Exercise goal:
The expected output is a copy of every line in the records with the string "icon".
═══ Material provided ═══
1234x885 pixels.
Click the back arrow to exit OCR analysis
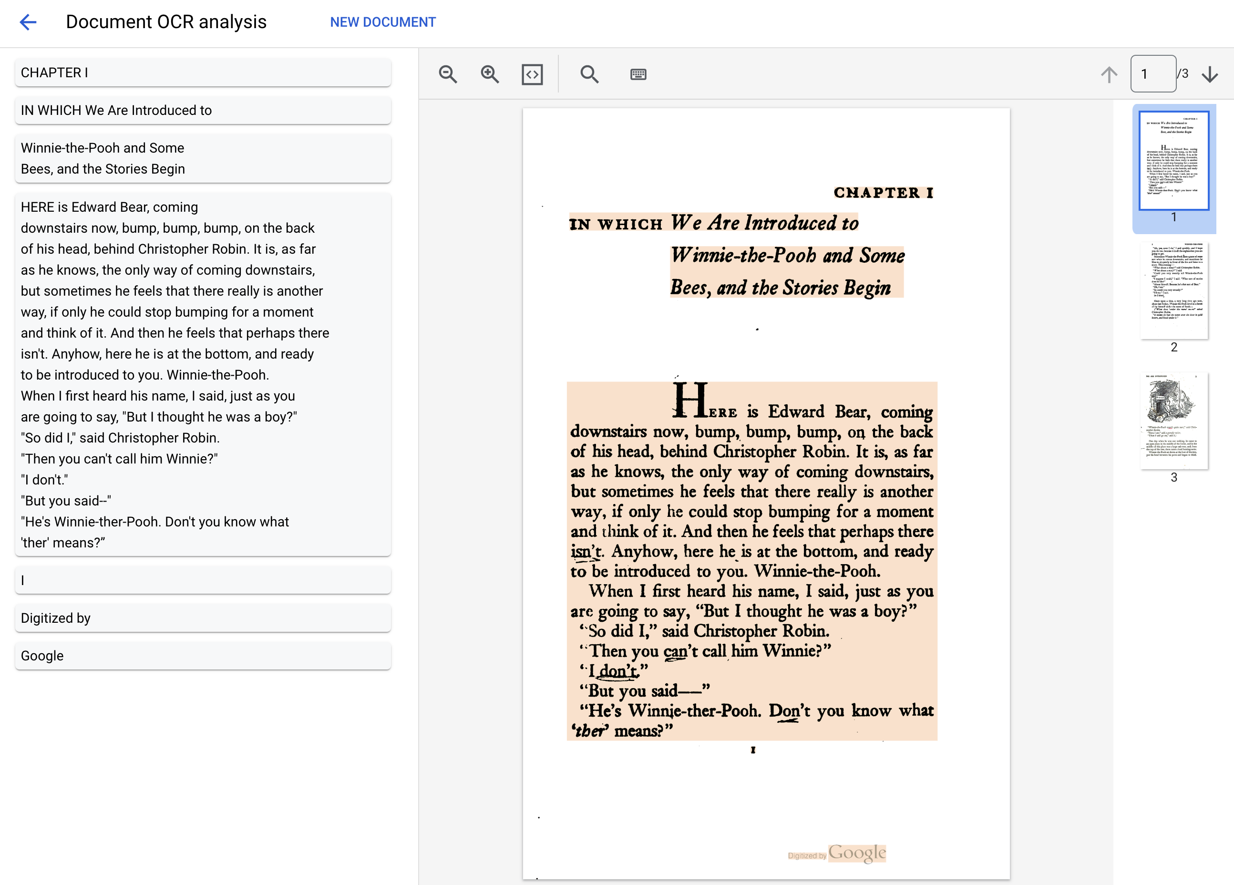[27, 21]
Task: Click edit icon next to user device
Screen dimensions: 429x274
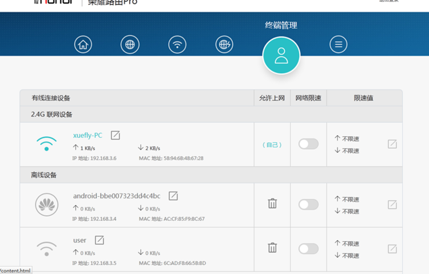Action: pos(99,240)
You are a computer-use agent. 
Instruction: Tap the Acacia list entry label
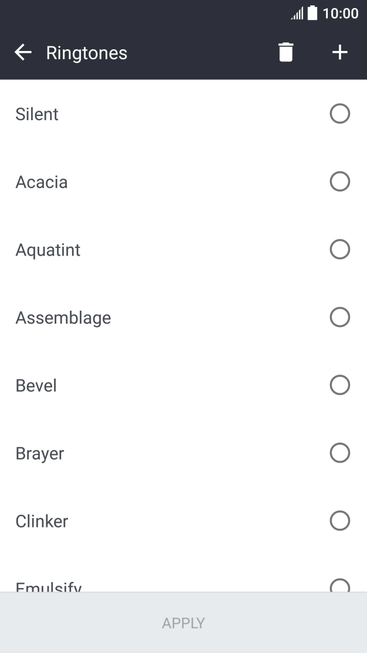click(x=42, y=182)
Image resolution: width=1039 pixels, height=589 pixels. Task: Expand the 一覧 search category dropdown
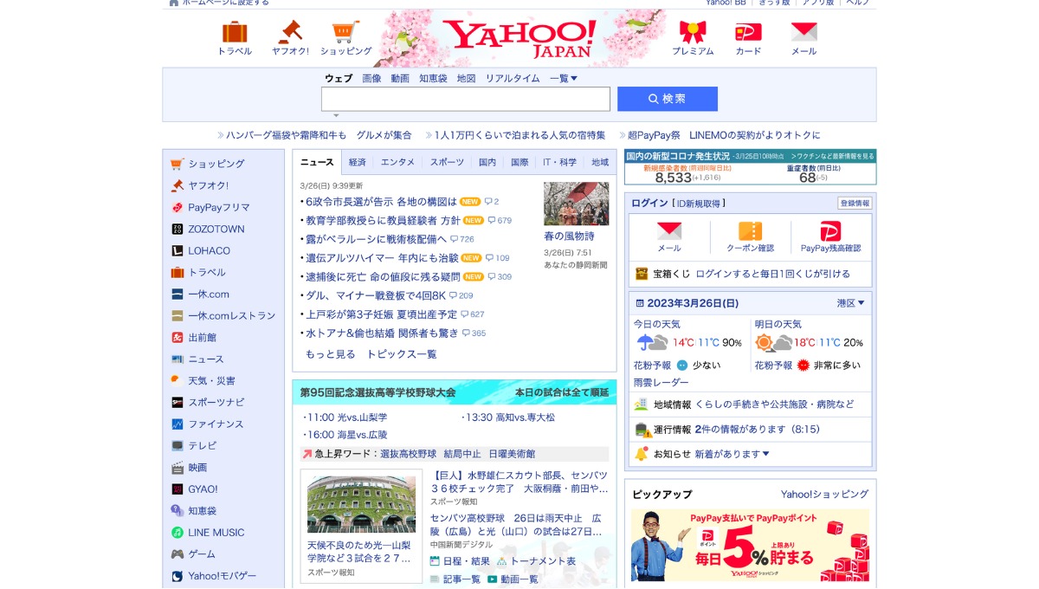pyautogui.click(x=564, y=78)
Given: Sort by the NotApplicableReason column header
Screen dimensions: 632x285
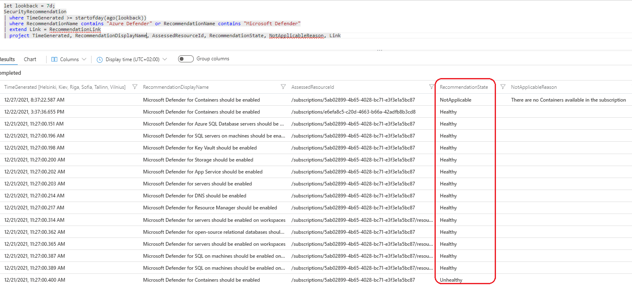Looking at the screenshot, I should (533, 87).
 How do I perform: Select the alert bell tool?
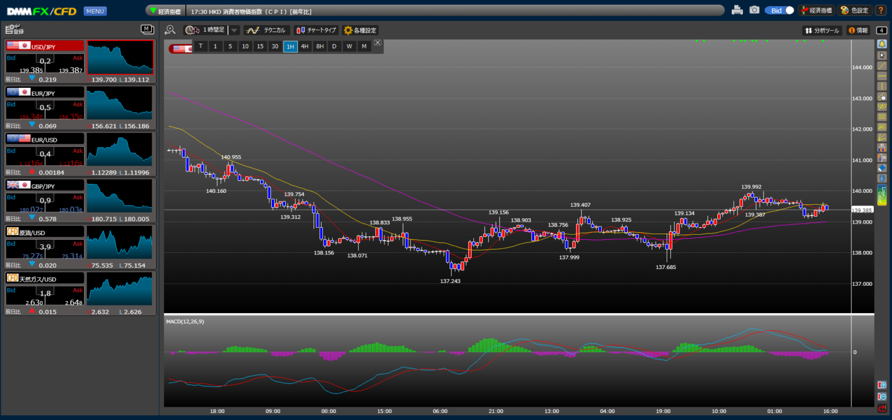(882, 44)
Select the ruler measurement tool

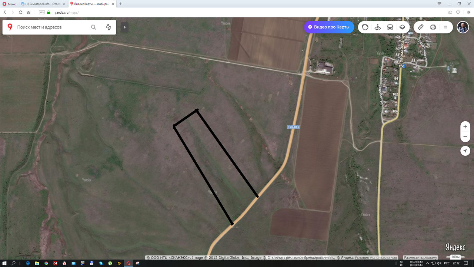click(420, 27)
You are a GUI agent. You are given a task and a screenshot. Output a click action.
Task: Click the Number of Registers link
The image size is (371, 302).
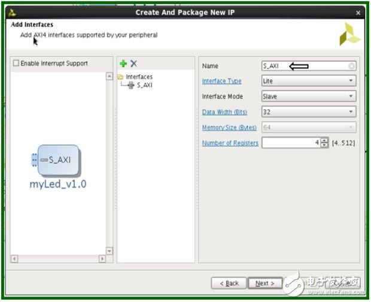coord(230,143)

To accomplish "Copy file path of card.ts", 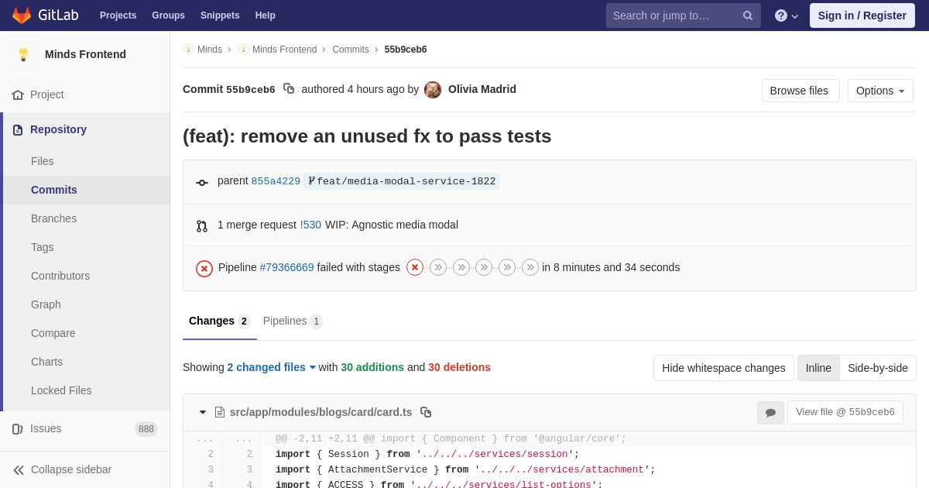I will (426, 412).
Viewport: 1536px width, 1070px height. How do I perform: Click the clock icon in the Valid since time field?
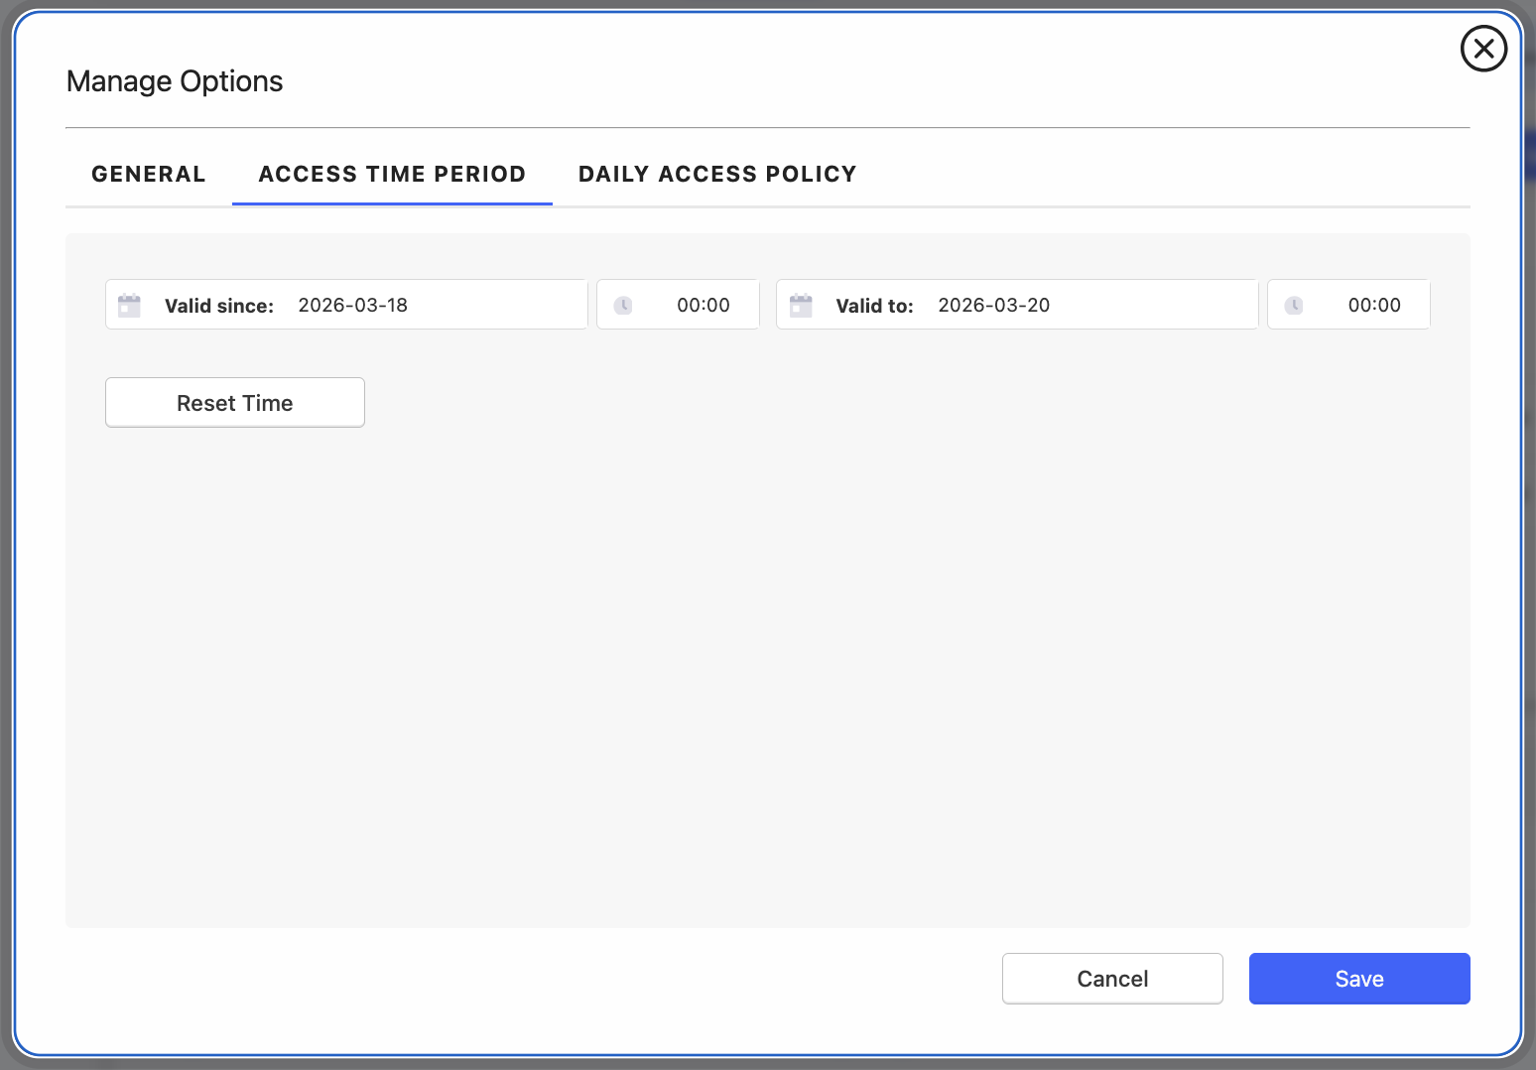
═══
Solution:
Task: Click edit icon next to user device
Viewport: 1536px width, 1070px height. How do I perform: Click the clock icon in the Valid since time field?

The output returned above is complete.